Task goal: Lines where the string "computer" appears are to be copied from the entries below.

Stored data entries:
= Beginning of Section =

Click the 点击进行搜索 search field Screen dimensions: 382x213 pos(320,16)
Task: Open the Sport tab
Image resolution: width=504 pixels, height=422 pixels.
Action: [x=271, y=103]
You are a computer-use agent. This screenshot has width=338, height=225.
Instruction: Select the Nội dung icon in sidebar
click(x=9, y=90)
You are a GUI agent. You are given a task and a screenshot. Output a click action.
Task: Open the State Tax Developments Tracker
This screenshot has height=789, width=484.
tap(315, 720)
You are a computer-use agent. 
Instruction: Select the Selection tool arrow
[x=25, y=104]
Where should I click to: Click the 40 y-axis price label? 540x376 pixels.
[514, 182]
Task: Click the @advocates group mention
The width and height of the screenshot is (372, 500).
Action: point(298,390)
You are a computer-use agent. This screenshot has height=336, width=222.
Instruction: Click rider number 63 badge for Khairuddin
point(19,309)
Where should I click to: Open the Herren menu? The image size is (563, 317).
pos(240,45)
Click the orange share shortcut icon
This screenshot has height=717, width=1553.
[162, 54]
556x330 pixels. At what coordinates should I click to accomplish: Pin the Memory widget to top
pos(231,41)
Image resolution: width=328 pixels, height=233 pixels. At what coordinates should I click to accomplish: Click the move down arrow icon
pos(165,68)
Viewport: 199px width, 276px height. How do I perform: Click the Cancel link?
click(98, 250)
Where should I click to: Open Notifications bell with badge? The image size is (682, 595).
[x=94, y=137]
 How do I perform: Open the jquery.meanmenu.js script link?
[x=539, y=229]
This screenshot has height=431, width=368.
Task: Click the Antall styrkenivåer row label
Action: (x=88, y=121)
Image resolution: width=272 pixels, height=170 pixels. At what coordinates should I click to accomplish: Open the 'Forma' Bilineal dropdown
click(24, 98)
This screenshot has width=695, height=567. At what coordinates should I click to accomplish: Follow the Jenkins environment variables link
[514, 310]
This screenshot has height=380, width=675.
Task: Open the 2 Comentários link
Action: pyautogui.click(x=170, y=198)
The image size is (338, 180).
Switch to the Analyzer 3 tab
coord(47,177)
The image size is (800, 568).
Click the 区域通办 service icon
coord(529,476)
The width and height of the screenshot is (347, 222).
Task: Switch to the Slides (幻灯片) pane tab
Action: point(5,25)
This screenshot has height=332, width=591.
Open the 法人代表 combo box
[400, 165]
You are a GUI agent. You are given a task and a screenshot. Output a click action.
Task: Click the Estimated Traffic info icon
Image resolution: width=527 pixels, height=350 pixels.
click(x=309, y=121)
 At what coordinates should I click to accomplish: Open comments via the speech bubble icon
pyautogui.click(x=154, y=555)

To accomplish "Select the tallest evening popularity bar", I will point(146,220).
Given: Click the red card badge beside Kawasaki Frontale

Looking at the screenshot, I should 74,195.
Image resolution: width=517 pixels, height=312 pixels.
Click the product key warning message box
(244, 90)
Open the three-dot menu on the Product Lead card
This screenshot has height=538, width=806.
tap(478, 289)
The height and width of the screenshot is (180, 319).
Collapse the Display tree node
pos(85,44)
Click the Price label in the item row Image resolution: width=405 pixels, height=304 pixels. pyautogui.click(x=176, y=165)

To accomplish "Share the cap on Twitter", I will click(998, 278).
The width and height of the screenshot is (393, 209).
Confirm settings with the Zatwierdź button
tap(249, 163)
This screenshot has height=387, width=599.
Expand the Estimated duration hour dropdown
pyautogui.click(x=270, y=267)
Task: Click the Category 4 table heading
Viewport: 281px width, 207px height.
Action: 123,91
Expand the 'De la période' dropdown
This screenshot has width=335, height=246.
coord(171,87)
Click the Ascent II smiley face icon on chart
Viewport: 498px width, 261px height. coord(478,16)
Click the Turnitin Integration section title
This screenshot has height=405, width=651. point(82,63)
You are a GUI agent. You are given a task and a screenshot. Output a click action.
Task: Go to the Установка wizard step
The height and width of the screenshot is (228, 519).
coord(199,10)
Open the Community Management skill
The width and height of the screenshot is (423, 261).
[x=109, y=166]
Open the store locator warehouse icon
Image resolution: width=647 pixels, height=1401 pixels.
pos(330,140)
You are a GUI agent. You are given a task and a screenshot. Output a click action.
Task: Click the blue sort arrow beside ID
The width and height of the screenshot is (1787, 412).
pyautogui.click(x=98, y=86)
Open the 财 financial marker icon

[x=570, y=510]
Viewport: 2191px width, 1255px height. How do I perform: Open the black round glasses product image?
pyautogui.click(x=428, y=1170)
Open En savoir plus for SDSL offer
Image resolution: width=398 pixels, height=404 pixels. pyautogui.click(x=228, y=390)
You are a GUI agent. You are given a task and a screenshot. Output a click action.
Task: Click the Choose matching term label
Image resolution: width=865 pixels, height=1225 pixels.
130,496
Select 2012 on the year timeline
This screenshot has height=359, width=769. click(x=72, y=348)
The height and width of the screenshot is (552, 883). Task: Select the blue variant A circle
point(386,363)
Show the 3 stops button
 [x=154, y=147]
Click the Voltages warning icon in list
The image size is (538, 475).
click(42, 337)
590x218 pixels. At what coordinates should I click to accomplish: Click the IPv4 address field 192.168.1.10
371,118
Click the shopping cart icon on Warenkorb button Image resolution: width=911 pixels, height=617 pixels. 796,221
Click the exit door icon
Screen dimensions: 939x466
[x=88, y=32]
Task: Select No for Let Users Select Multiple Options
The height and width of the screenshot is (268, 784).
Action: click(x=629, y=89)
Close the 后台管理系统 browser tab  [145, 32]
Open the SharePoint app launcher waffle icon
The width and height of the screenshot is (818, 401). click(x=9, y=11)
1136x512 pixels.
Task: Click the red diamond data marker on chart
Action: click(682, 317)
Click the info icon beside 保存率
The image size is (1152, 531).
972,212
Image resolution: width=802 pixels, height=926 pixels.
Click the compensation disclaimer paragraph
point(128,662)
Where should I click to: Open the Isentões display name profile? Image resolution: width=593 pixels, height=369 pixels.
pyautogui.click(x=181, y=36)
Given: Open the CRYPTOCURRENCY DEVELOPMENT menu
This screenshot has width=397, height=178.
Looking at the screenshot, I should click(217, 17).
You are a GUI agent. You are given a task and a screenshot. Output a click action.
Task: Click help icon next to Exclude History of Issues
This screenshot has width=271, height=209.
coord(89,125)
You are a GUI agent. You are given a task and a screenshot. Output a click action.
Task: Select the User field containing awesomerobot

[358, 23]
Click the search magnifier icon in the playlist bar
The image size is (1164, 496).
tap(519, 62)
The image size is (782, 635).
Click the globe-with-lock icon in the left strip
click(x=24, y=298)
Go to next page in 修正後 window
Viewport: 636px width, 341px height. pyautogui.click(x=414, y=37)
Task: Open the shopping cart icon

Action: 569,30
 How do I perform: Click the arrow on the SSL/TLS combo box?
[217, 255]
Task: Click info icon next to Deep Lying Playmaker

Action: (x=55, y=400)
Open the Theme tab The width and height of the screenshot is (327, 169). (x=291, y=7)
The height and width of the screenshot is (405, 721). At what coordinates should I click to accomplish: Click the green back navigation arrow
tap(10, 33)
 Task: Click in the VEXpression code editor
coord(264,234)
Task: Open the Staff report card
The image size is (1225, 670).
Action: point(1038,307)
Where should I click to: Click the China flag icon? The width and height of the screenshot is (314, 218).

= End of Section =

Exercise solution:
You are a computer-use agent. This screenshot has width=338, height=225.
You are a computer-use agent. 
You are a computer-use agent. This screenshot has height=336, width=222.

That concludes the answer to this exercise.